Calais | Das französische Camp wurde erneut geräumt. Doch wenn die Politik Flüchtenden keine Perspektive bietet, werden auf Dauer alle Bulldozer dieser Welt nichts nützen

Juliane Löffler

Frankreich ist kein guter Ort für Flüchtende. Er wird es wohl auch nicht mehr werden. Am Montag hat die französische Regierung, wie angekündigt, mit der Räumung des Flüchtlingscamps in Calais begonnen. Auch der sogenannte Dschungel war kein sicherer Ort, doch es gab zumindest eine improvisierte Infrastruktur: fließendes Wasser, medizinische Versorgung, eine Moschee. Und für viele die Hoffnung auf eine Zukunft in Großbritannien. Nach Bränden in der Nacht wurde am Mittwoch gemeldet, es befinde sich niemand mehr im Camp. Die 10.000 Menschen sollen nun auf das ganze Land verteilt werden, nur ein Teil der 1.300 unbegleiteten Minderjährigen kann sich noch Hoffnungen machen, auf die andere Seite des Kanals zu kommen.

Man sollte jedoch nicht glauben, dass die französische Regierung auf eine langfristige Lösung aus ist. Die Räumung ist vielmehr eine Reaktion auf die anstehenden Parlamentswahlen im November.
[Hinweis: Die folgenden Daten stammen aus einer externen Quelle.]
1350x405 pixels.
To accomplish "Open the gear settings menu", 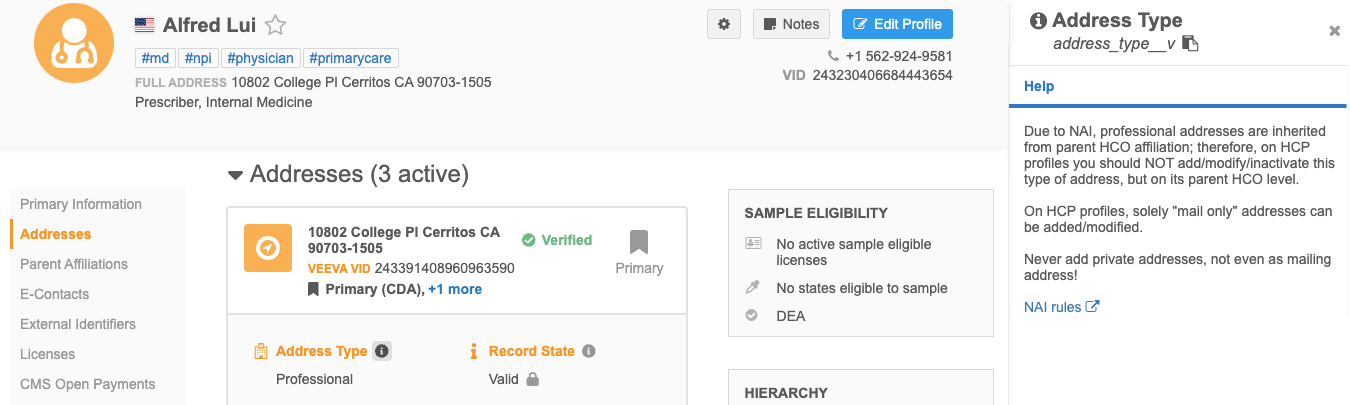I will (724, 25).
Flüchtlingspolitik stand nie auf der Prioritätenliste von Präsident François Hollande. Und statt ein linkes Gegenprogramm zu entwerfen, gab er rechten Parolen indirekt nach – indem er auf die Terroranschläge in Paris und Nizza mit Notstandsgesetzen und Ausnahmezustand statt Reformen für eine bessere Integration reagierte. Ohnehin gibt es in Frankreich keine progressive Flüchtlingspolitik. Die Anerkennungsquoten bei Asylverfahren sind niedrig, die Wahlergebnisse des Front National hoch. Ein Großteil der Menschen wird also wieder abgeschoben, es herrscht ein gravierender Mangel an Unterbringungsmöglichkeiten. In Paris schlafen Flüchtende auf der Straße. Dass rund 80.000 Asylanträge wie im Jahr 2015 nicht besser bewältigt wurden, ist auch Zeichen des politischen Unwillens, an der Lage etwas zu ändern.
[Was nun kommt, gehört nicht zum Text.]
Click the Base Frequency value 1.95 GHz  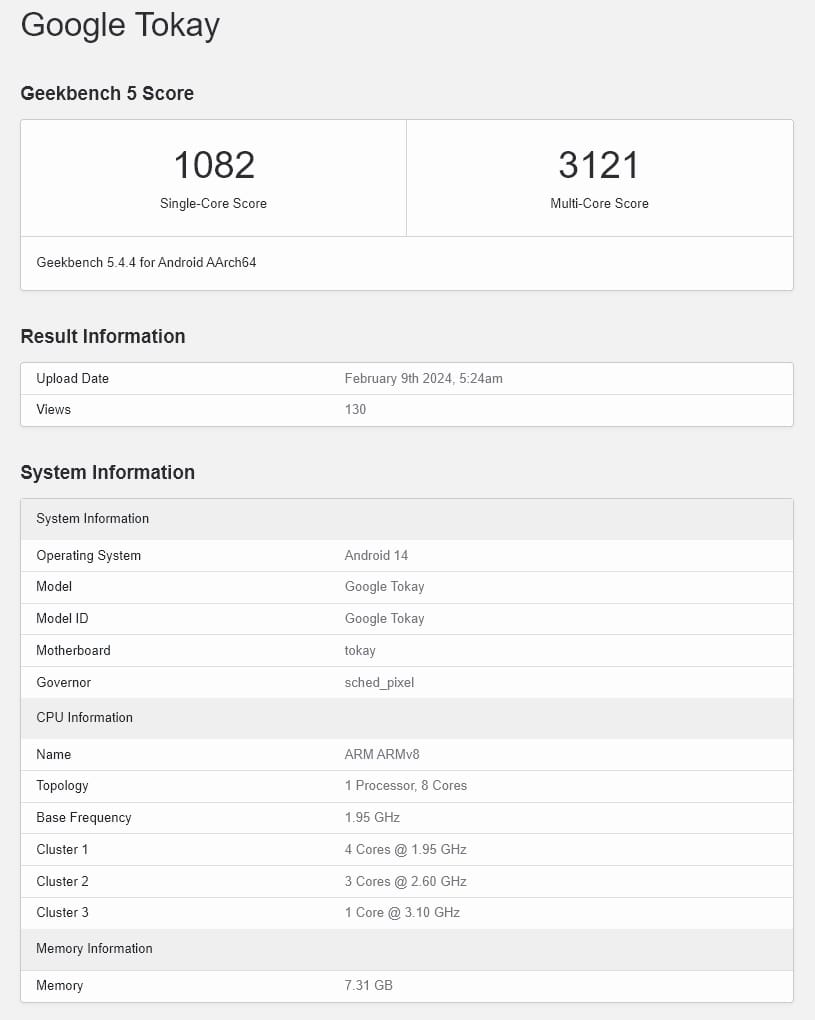point(372,818)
Es zeigt sich in Frankreich, ähnlich wie in der restlichen EU, eine fatale Tendenz: Niemand will Flüchtende aufnehmen. Großbritannien baut an der Grenze zum Eurotunnel eine Betonmauer, vier Meter hoch, einen Kilometer lang. EU-Ratspräsident Donald Tusk verkündete kürzlich, dass der erst vor einem Jahr angedachte europaweite Flüchtlingsverteilungsschlüssel für ihn vom Tisch sei. Damit rückt eine gesamteuropäische Lösung noch weiter in die Ferne. Ungarn hat seinen Zaun bereits gebaut, Slowenien plant ihn noch, die deutsche Bundeskanzlerin schmiedet nach dem EU-Türkei-Deal weitere Abkommen mit Ägypten, dem Sudan oder Eritrea. Auch in Schweden und Frankreich brennen Flüchtlingsunterkünfte. In der Konsequenz entstehen Camps wie in Calais, wie in Idomeni oder Piräus. Es sind Grenz- und Übergangsorte, von denen es weder vor noch zurück geht. Die Leidtragenden sind stets die Flüchtlinge.
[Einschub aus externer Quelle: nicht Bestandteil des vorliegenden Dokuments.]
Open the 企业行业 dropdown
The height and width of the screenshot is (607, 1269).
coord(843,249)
Dass sie sich ein bestimmtes Ziel für ihre Flucht auswählen, hat oft einen Grund. Sie wollen etwa zu Angehörigen kommen, die ihnen wirtschaftlichen und sozialen Anschluss bieten können. Oder sie haben eine kulturelle oder sprachliche Bindung zu einem Land. Der Sudan und Eritrea etwa, aus denen der Großteil der Asylsuchenden in Calais stammt, haben eine britische Kolonialgeschichte. Auch daran sollte gedacht werden, wenn ihnen nun die Einreise versagt wird. In der Konsequenz werden viele untertauchen.

Das Camp von Calais existiert schon seit 14 Jahren und wurde schon oft geräumt, allein in diesem Jahr bereits zwei Mal. Alle Bulldozer dieser Welt werden nichts ausrichten, wenn Frankreich und die EU keinen Weg finden, Flüchtenden eine Perspektive anzubieten. Dann werden die Menschen schon bald wieder im Dschungel von Calais auftauchen.